Tuesday, April 29, 2014

Katz- The Ethic of Expediency

Carlisle Sargent | 3/26/2014

Title: The Ethic of Expediency: Classical Rhetoric, Technology, and the Holocaust
Author: Steven B. Katz

Overview: Katz’s article begins with a rhetorical analysis of a memo written by a Nazi official named Just during the Holocaust. The document, which acts as a jumping-off point for Katz’s argument, describes the need for certain structural and technical changes to be implemented for vehicles used for mobile extermination practices. Once Katz analyzes the document and identifies the obvious problems with its overall message (as well as its utter success as a technical document), he explores his concept of “the ethic of expediency”—including its meanings and consequences for modern Western society.

“In most deliberative rhetoric, the focus is on expediency, on technical criteria as a means to an end” (257). Katz is arguing that within Just’s document, as well as most technical document, the goal is to attain a technical goal at all costs.
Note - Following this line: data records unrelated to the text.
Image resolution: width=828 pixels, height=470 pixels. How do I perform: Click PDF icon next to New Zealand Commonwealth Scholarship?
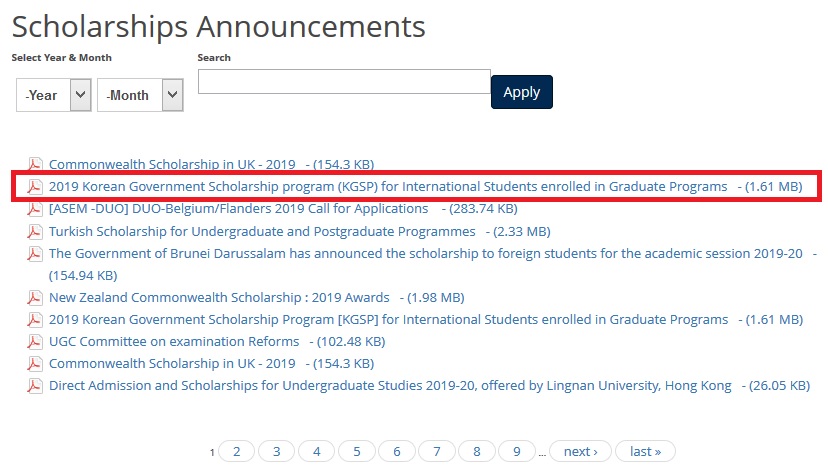35,298
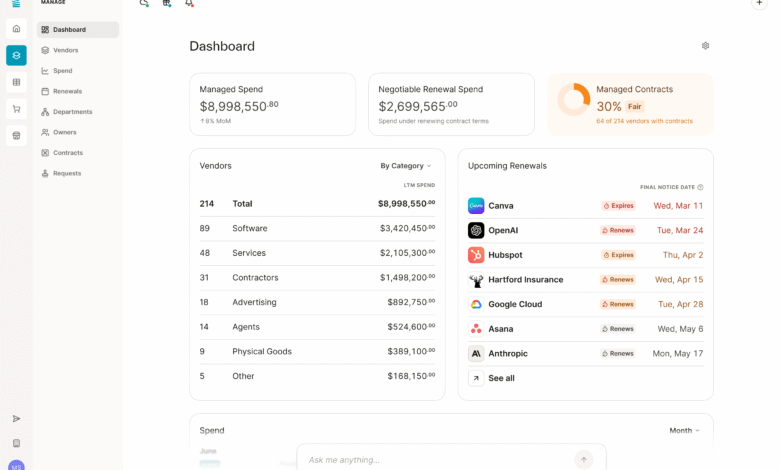Image resolution: width=780 pixels, height=470 pixels.
Task: Click the Anthropic logo in renewals
Action: (476, 354)
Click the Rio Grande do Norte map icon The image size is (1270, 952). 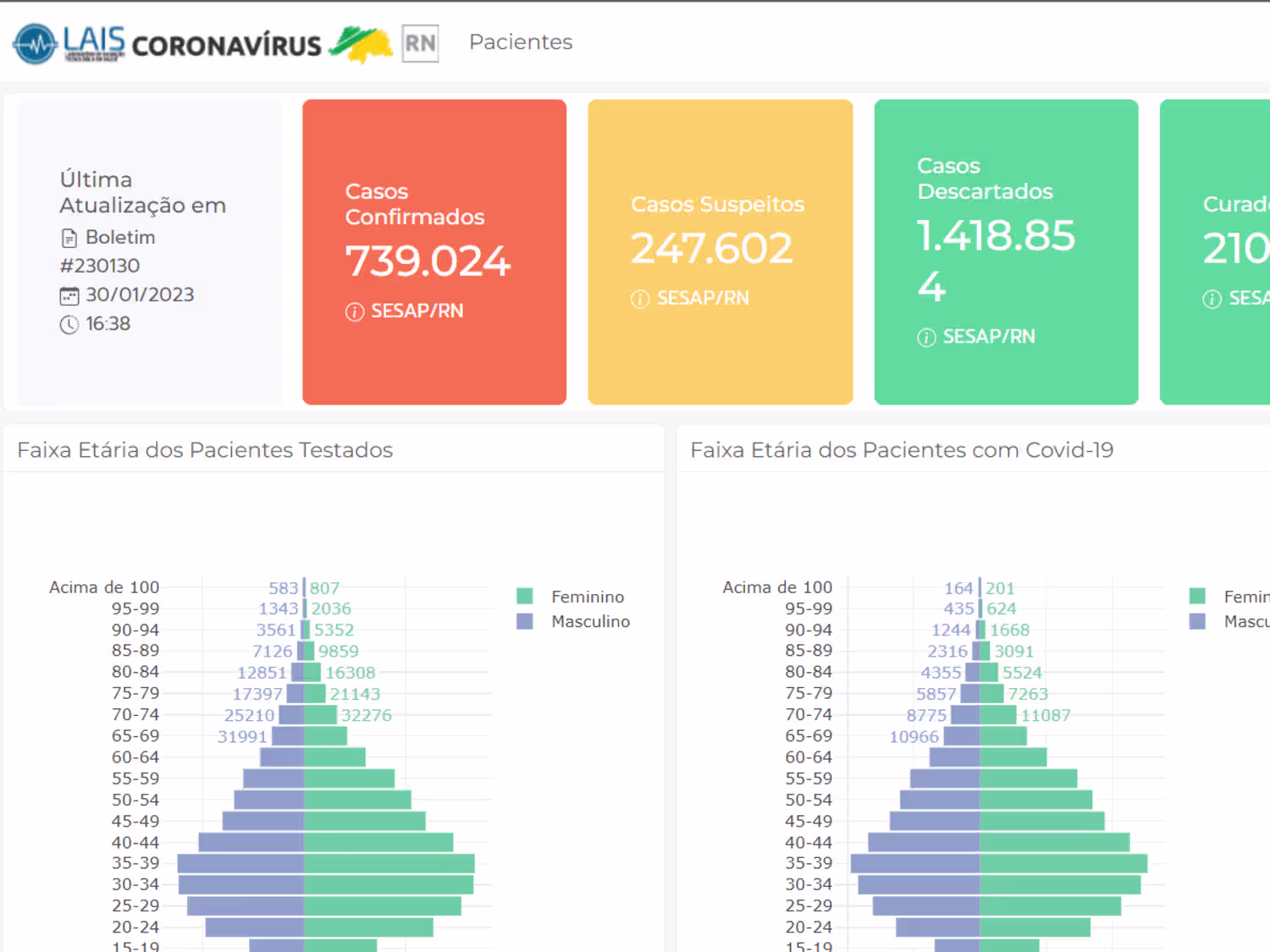coord(361,44)
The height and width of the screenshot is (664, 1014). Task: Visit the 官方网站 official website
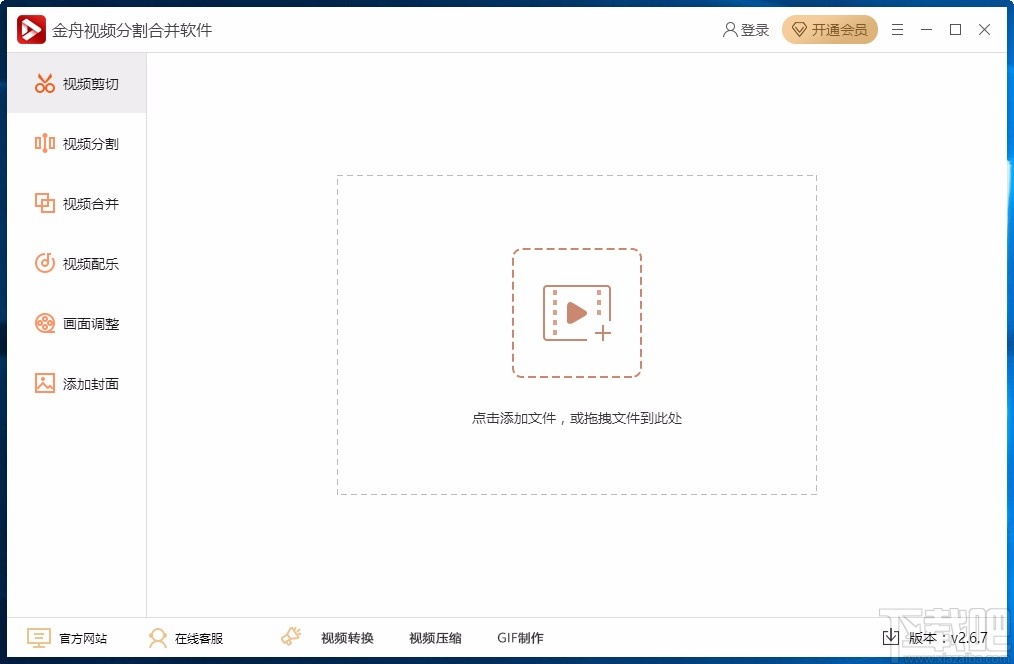(x=68, y=637)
This creates an ethos of “objectivity, logic, and narrow focus”, and this ethos is exactly what writers and professional adopt from organizations they represent. In the case of the document Katz presents us, the writer simply adopted the ethos of the Nazi party to complete a job he was assigned. Katz argues that the ethic of expediency was used throughout the Holocaust as an “adequate moral basis for making decisions”, and that the same basis is used today.

“Ethos...is an essential link between deliberation and action” (259). Katz argues that technical writing almost always leads to an action of some kind. Indeed, while the Aristotelian concept of logos acts as “the consideration of the means necessary to act”, pathos and ethos are the motivation to act. According to Katz, epistemology leads to ethics, which easily could lead to an ethic of expediency.
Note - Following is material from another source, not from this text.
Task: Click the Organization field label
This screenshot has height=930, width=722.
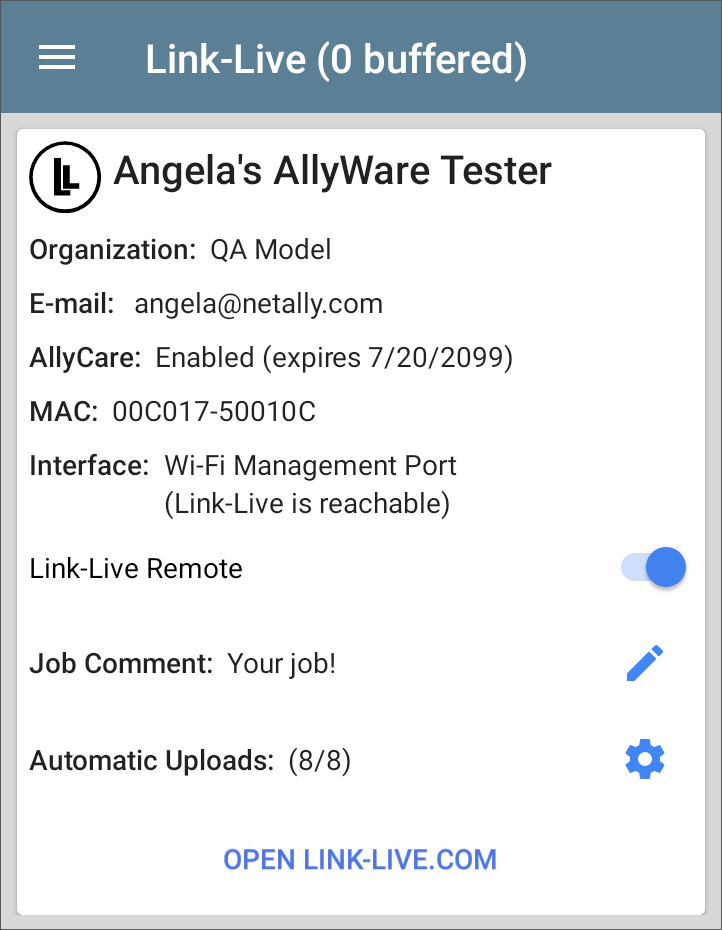Action: [112, 250]
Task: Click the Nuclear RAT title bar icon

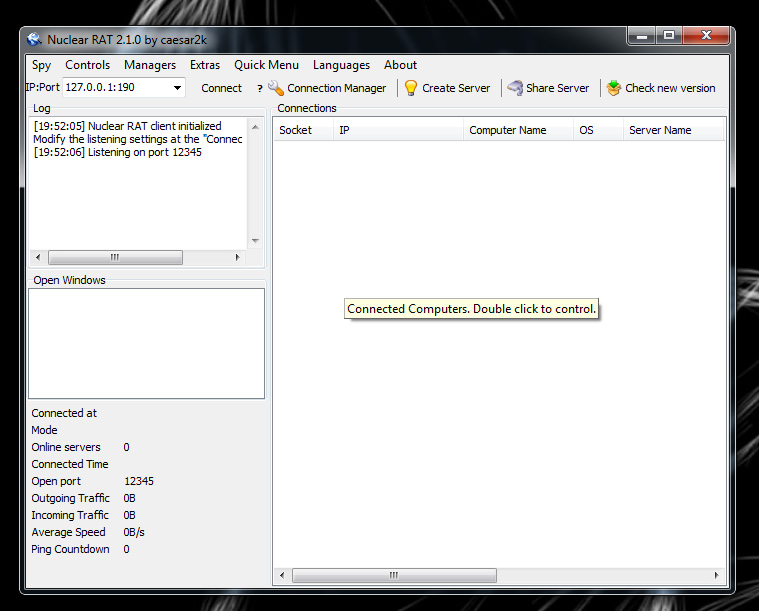Action: [x=35, y=40]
This tension between rhetoric and ethics is evident in Aristotle’s Rhetoric, which Katz goes on to say “gives us a practical ethic for technical writing and deliberative discourse, an ethic based almost entirely on expediency” (261). From here, Katz discusses Aristotle’s philosophy on the ultimate goals of rhetoric in more detail, which are somewhat morphed when looking at our Western culture’s shift from a “polis”-centered existence to a more individualistic society. Katz argues that this evolution of Western culture and emphasis on deliberative discourse, capitalism, and individualism are all reasons that led (in part) to the Holocaust.
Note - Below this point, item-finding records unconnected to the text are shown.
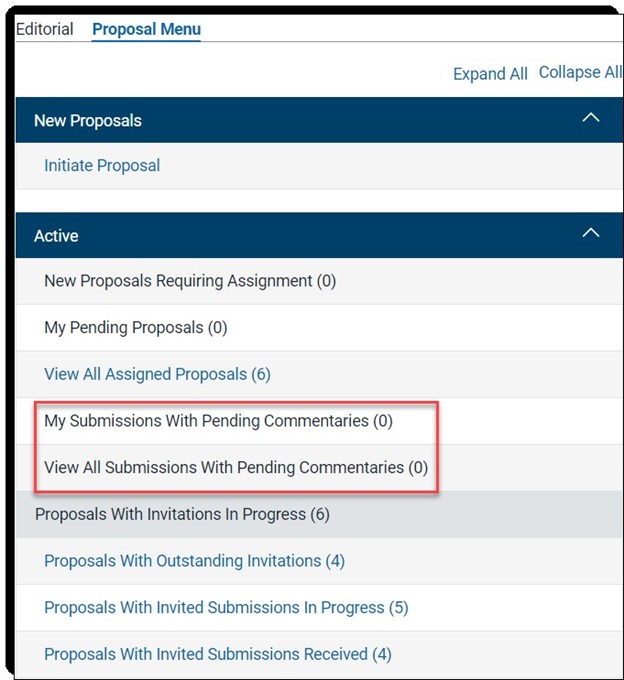Image resolution: width=624 pixels, height=680 pixels.
Task: Open Proposals With Invited Submissions Received (4)
Action: (x=218, y=654)
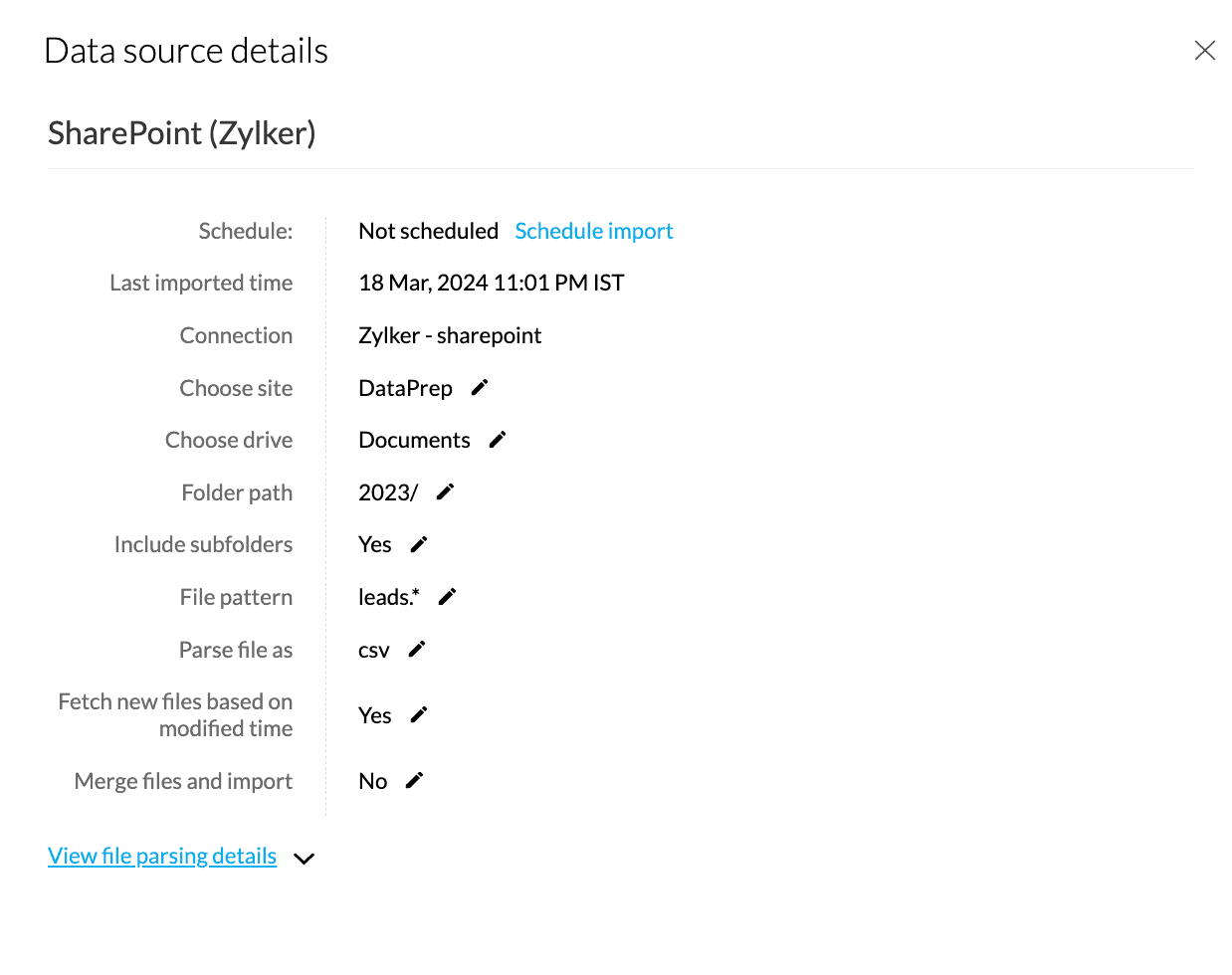Edit the Folder path 2023/ value
Screen dimensions: 1232x975
click(445, 491)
“Hitler understood—all too well—that his political program for world war and mass extermination would not be accepted without a moral foundation” (263). Katz writes that in Hitler’s speeches, conversations, and writings, the ethic of expediency was directly employed. Hitler knew that he would not be able to use violence until he convinced his people of the moral purpose of “a means to an end”. Expediency became the basis of “virtue” by two means: politics and technology. In political terms, Hitler argued for the practicality of overtaking Europe and allowing the Aryan race to rise to their full potential, which involved removing the impediment of lesser races. In technological terms, progress (scientific findings, new technologies) became its own reason to act. Katz argues that Hitler believed (and convinced the German people) that if an action was technologically correct (the Just memo) then it is morally right (mass extinction of innocent people). Katz goes on to argue that “technology is the embodiment of pure expediency” (266).


“We must always look at rhetoric in the context of historical, political, social, and economic conditions which govern the nature and use of rhetoric in culture” (269). Katz argues that expediency cannot be given free reign, and indeed, that modern society is still very much affected by the problematic view that technology (and therefore expediency) is infallible.